Taking part in the Ann Dee Ellis 8-Minute Memoir Writing Challenge. This is Day Thirty-Two.
I think I’m pretty good at finding beauty in the desert. I think I have a solid track record of looking up when it’s hard to look up, and noticing the amazing people, situations and life happening around me. Part of the collected works of this decade-plus long writing experiment I undertook without having a clue what was to come is that I have a record of noticing the beauty.
There is beauty in having nearly every day of Abigail’s life documented, from the tiny pink line on the pregnancy test, through to today, when she trounced in after school, hot and sweaty from PE, and flopped down on the floor with Tiberius before she even yelled up the stairs, “I’m home!”
There is beauty in the journey from that first life changing diagnosis of autism for Bean nearly twelve years ago, and the path we have taken as a family while learning to advocate, navigate, educate, and expand our idea of what love, success, and happiness look like. There is beauty in the nearly fourteen year-old boy who now takes glee in being taller than me, but who still bends down to hug me every morning.
There is beauty in my giant redheaded boy turning into a man, who still has his hero-heart and volunteers his time in the SpEd resource room when he’s not at football practice. There is beauty in how he embodies the best of both his fathers, and of me, and adds his own enormous joie de vive and gentle, goofy sense of humor.

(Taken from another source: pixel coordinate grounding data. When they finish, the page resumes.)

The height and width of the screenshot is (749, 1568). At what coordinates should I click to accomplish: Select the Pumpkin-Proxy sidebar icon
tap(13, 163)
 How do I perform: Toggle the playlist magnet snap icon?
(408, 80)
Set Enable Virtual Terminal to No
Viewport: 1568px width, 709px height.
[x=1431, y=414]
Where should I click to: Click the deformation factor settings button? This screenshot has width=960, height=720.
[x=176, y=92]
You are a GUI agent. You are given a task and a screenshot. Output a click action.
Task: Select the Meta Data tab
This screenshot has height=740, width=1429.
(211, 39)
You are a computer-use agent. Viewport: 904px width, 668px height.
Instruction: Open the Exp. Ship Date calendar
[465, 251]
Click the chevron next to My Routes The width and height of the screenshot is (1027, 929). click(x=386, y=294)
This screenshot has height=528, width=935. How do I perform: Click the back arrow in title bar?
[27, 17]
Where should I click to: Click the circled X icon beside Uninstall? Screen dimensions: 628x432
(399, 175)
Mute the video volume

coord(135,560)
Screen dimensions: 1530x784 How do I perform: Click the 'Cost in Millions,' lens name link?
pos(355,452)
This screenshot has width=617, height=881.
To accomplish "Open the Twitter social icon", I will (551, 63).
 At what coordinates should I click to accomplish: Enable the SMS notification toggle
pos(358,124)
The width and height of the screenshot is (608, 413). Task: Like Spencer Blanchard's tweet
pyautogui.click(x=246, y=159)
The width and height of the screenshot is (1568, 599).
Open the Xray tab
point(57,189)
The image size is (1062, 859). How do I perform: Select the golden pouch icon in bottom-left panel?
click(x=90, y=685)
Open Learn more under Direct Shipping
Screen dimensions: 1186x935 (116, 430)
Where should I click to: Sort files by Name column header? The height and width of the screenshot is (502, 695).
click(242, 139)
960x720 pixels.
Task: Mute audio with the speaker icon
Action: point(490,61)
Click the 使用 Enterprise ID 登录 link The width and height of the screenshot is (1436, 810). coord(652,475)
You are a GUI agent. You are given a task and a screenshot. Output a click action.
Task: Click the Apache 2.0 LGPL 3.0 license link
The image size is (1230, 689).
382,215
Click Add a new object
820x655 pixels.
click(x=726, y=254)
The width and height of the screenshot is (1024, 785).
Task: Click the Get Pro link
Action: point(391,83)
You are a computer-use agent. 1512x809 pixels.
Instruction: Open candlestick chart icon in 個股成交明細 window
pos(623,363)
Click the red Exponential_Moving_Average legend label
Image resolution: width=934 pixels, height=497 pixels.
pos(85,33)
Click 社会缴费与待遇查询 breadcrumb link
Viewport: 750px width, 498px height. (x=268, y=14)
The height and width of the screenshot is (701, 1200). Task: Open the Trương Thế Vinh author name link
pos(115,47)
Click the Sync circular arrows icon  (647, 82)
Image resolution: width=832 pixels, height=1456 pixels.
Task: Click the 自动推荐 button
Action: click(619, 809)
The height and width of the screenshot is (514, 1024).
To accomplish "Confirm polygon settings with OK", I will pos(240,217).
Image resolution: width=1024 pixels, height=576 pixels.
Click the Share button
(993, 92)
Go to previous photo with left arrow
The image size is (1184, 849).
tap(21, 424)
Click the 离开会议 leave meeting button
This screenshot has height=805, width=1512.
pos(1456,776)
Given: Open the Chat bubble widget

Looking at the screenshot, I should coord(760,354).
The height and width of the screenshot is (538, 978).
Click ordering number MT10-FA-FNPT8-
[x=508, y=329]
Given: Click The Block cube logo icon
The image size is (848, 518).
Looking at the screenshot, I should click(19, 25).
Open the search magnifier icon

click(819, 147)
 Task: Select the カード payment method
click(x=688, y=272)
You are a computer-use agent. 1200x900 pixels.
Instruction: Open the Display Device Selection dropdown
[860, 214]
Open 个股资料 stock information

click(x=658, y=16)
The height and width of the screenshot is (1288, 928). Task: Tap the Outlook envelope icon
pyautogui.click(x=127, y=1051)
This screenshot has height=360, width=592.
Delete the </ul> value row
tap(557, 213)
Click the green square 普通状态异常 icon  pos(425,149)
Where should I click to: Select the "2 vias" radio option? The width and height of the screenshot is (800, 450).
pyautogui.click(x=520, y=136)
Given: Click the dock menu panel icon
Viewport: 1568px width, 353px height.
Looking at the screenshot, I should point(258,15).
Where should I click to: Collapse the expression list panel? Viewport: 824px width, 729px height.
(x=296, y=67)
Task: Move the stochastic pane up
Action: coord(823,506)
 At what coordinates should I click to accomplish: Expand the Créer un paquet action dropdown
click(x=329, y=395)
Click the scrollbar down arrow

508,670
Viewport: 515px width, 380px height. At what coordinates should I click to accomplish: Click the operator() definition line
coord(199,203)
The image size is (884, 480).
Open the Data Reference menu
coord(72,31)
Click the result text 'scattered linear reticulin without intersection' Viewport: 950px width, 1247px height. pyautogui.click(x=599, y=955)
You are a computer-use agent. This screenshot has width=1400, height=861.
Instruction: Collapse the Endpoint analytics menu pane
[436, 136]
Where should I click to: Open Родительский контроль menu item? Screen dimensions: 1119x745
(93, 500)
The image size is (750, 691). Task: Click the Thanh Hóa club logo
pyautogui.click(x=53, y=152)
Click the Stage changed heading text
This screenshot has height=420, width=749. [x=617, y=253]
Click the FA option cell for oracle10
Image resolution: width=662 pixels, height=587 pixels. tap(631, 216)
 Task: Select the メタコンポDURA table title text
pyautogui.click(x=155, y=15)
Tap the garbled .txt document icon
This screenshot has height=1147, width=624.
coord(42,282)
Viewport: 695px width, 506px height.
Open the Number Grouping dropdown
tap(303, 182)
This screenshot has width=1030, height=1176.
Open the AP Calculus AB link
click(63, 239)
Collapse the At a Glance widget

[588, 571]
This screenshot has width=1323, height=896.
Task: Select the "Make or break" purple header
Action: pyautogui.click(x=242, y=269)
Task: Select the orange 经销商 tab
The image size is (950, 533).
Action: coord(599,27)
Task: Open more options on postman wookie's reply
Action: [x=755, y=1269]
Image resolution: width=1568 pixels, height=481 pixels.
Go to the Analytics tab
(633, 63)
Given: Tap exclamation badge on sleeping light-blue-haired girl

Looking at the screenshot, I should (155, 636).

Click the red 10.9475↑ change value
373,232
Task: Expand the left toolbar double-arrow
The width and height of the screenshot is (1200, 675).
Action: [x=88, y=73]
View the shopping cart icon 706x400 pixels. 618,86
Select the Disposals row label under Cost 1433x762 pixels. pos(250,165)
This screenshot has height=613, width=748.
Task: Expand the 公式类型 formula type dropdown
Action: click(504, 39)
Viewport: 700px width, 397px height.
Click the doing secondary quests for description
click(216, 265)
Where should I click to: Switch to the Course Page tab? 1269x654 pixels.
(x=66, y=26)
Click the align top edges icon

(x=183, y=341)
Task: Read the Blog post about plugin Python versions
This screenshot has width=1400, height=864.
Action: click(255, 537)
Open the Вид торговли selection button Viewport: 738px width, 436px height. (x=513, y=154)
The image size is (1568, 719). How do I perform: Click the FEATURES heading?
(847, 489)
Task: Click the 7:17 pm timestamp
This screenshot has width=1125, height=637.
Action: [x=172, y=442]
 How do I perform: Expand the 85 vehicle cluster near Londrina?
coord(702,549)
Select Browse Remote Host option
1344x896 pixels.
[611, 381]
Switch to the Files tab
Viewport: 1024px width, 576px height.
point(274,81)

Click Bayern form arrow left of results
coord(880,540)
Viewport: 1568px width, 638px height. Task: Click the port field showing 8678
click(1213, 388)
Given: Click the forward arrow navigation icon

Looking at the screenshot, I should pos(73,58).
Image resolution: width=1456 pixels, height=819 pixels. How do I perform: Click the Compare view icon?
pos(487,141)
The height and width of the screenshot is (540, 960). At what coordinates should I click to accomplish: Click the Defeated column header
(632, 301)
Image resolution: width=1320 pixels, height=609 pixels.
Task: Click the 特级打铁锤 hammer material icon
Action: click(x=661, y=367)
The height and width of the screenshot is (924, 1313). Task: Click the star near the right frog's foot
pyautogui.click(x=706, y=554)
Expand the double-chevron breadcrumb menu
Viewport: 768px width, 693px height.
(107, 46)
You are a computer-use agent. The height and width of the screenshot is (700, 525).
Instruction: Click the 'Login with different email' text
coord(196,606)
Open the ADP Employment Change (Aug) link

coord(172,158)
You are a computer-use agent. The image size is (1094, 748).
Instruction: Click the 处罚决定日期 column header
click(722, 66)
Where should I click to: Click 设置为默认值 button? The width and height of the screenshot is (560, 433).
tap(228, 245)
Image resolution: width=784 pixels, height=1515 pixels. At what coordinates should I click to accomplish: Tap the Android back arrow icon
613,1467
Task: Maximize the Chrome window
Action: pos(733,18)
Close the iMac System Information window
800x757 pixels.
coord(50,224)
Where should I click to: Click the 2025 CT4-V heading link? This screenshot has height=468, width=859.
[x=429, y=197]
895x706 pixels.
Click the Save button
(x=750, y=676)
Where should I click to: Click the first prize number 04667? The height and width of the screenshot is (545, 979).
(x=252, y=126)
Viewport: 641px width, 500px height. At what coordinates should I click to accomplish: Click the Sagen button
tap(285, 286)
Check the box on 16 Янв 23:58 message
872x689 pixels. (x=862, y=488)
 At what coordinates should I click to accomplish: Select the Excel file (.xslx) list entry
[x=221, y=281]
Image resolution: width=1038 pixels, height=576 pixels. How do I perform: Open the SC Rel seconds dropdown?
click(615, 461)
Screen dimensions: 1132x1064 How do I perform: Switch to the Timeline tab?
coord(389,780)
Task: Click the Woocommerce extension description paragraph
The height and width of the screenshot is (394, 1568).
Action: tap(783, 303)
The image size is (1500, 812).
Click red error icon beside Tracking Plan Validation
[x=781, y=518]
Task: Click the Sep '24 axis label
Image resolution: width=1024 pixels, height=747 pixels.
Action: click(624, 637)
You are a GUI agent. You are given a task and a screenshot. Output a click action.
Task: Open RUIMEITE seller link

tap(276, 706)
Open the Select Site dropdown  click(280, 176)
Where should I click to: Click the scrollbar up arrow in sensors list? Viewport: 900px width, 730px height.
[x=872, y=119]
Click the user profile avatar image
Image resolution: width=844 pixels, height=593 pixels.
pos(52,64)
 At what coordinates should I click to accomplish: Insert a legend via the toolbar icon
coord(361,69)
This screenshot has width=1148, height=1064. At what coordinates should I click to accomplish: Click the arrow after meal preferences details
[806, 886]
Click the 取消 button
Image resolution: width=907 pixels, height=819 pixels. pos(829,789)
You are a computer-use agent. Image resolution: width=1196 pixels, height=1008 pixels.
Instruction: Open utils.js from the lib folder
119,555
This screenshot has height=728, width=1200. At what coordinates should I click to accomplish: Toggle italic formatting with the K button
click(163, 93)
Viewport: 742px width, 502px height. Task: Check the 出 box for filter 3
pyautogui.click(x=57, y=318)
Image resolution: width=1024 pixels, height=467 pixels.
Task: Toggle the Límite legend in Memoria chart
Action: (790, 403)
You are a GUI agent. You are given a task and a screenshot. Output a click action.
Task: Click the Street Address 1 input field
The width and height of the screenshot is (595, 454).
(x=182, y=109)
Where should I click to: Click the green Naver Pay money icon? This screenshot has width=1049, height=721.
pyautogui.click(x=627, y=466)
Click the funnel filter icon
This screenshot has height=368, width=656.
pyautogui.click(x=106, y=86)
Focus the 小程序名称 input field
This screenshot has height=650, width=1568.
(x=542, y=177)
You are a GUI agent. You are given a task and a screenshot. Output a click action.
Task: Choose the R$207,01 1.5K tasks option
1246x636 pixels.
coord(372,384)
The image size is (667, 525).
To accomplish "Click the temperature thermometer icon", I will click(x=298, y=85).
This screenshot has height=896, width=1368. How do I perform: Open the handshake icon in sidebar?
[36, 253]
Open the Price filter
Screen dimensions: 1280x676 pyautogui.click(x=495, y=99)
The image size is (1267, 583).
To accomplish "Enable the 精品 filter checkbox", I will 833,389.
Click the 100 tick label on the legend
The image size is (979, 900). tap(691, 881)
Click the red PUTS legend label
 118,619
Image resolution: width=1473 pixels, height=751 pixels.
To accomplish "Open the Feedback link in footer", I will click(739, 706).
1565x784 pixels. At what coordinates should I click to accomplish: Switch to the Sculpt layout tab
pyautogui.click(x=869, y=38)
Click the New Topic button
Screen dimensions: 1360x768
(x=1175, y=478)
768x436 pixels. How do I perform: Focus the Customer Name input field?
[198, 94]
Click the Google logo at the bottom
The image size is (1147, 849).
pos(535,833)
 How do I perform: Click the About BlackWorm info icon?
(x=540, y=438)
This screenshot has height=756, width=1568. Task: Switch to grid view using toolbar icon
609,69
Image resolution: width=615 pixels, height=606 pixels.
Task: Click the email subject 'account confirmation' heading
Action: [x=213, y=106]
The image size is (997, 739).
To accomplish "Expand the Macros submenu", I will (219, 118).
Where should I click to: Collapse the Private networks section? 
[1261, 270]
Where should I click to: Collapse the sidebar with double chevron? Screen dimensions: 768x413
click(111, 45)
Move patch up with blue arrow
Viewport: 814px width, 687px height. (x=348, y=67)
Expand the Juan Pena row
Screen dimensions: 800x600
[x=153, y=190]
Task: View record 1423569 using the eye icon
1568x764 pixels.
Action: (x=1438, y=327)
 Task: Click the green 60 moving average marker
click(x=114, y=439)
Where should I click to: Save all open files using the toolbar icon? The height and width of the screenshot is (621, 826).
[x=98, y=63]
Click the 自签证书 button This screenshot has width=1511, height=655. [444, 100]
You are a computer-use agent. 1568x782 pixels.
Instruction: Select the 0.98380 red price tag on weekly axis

There is beauty in finding a second family at a place in my life I never imagined, and being so welcomed and fitting so perfectly in that family it feels natural and wonderful. There is beauty beyond comprehension in experiencing not just one great love, but being given the graced-filled chance of a second great love. There is beauty in the utter comfort and familiarity of my own mother’s hands, the laughter of my brothers, and the wry humor and friendship of both my father and my step-father, who are the unlikeliest of friends. There is beauty in the space that friendship has given our family.
There is beauty in the grand, giant dog who lays patiently and hopefully at my feet any time I sit down. He follows me faithfully from room to room as I move through my day, and is waiting earnestly with a body wiggling with happiness on my return. Never mind that he slobber and snores like a bulldozer.
There is even beauty to be found in the difficulties my own country is experiencing right now. Things are hard and uncertain and are even scary and legitimately dangerous. There is beauty in people gathering together, deciding what they believe in, and fighting for the ideals of a country they want to live in. There is beauty in the organization of justice, human rights, civil rights, and the branches of the government checking and balancing themselves, even amid the crazy. There is beauty and hope in the notion that old ideas can be discarded and placed in museums were they will become relics, and in the space created, maybe the great leaders of our future might find the room to unfurl their wings and fly.